A pause. The diners are murmuring, laughing, leafing through Playbills for the names of actors.
“It just, I mean, the whole thing, the play, the subject, it just reminded me of what I threw away,” she says. “At Hunter, I was a whiz at physics. I don’t know why. It sure didn’t come from genes. I just got it from the beginning, it was a kind of center of things for me. And the professor knew I got it. He paid me a lot of attention. Too much attention. I was just a kid, eighteen. But I guess he never had a Latina in his class who got it the way I got it. Physics was for Jewish kids or Chinese kids or Korean kids. Not for kids from the D.R. But I got it. And I thought, Hey, maybe I’ll major in this, keep learning, keep growing, go to graduate school, MIT or Cal-Tech, discover some new principle, the way Bohr did and Heisenberg did. I knew about these guys, from my teacher. Shit, I had a photograph of Einstein on the wall of my room in Queens. You know, the one where he’s sticking out his tongue? You know that one?”
“Sure.”
“Well, I guess you knew this was coming, right? I got involved with the professor. It’s such a cliché. Student Falls for Professor. Puh-leeze. But, anyway, I did. By then I was nineteen. He was forty-two. And married.
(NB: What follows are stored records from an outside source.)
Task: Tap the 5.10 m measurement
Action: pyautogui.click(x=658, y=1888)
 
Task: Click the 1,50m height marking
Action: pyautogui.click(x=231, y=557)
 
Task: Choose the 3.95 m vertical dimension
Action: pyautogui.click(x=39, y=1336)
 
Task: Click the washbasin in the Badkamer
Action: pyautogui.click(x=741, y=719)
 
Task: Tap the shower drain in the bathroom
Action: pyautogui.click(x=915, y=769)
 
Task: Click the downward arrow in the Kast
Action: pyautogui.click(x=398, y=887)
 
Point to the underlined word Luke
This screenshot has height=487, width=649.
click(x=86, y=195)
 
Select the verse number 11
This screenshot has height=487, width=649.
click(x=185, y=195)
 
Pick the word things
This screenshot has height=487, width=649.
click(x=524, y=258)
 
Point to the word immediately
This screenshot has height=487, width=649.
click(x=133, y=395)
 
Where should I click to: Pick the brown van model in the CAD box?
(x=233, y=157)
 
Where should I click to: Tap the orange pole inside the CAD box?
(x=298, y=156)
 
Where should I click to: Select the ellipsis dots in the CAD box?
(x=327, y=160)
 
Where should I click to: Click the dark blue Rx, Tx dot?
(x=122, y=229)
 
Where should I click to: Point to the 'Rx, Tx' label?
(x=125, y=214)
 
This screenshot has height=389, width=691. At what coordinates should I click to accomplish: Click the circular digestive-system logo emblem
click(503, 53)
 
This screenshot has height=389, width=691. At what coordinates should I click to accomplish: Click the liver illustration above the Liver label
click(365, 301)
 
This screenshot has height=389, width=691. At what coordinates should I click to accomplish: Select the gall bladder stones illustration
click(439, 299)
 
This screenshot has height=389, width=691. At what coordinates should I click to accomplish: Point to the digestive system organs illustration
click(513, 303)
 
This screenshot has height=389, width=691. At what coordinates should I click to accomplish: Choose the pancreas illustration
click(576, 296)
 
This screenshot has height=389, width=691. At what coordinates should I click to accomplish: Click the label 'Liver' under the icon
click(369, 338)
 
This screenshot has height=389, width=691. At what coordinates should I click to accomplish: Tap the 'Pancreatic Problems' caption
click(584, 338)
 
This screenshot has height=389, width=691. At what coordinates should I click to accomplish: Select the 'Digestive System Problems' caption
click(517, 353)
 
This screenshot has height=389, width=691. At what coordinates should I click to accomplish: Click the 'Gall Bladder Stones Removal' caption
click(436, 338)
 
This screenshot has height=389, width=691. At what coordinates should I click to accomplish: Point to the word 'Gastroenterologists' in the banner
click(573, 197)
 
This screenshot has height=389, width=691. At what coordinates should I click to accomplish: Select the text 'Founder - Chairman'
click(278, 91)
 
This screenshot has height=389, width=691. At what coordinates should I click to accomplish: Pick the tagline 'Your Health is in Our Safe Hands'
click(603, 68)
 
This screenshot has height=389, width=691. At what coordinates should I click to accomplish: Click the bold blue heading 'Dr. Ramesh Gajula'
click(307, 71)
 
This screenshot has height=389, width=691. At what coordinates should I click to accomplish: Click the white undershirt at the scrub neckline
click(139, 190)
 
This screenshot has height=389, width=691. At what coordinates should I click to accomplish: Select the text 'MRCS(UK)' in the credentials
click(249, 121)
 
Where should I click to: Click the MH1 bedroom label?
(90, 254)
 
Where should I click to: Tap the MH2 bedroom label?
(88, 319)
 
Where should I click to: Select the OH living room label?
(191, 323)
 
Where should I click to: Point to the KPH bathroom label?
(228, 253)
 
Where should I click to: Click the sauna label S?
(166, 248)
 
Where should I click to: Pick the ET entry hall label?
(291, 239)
Hey: Are you married?”
“No.”
“But you’ve been married?”
“Yes.”
“So you know it’s never easy, I guess. Not for anybody.” A pause. “Anyway, I came on to him just before the end of the term. I didn’t have a plan or anything. I just felt, hey, I’ve got to have him. The details don’t matter. We saw each other all that summer. He rented a house on the Jersey shore for his wife and two kids and went down after class on Friday and came back Sunday night. Sometimes he had to take his boy to Yankee Stadium, or the Planetarium, or something, but the rest of the time we were together. He kept teaching me about physics, making my head explode, and he did his best in bed. Until finally his wife caught on. She made him choose. And he chose her, okay?” She sips the rest of her wine. “Oh, well, fuck it. Fuck him. Too.”
“Did he kill physics for you?”
The salads arrive. She eats and talks.
“No. I went back in the fall and took courses with another professor. One that my guy recommended, a nice old Austrian. And in a way, the Austrian helped me get over my guy, just by challenging me to be better, to go deeper and deeper. I finished my course with him. He told me in that Austrian accent that I had a great future. And then I threw it away.”
Another pause. Cormac waits.
“I just felt, this is all wrong. I’m in a world where I don’t belong. It’s only gonna hurt me. I’ve gotta get out. What did I think I was, anyway? That’s what they always ask in the street. What did I think I was, white? Ghetto bullshit always wins. I walked away. I found my man, had my baby, all that sad song I already told you.” She looks up and smiles in a wounded way. “When I met you, I was the only cashier in the history of Rite Aid who understood quantum theory.”